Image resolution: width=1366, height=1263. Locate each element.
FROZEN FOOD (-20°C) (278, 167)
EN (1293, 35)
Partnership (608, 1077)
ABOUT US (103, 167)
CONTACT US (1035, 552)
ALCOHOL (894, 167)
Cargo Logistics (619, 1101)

Your goal: Give back each line of the material above exactly as it appears.

Exercise solution:
Image resolution: width=1366, height=1263. Locate each element.
FROZEN FOOD (-20°C) (278, 167)
EN (1293, 35)
Partnership (608, 1077)
ABOUT US (103, 167)
CONTACT US (1035, 552)
ALCOHOL (894, 167)
Cargo Logistics (619, 1101)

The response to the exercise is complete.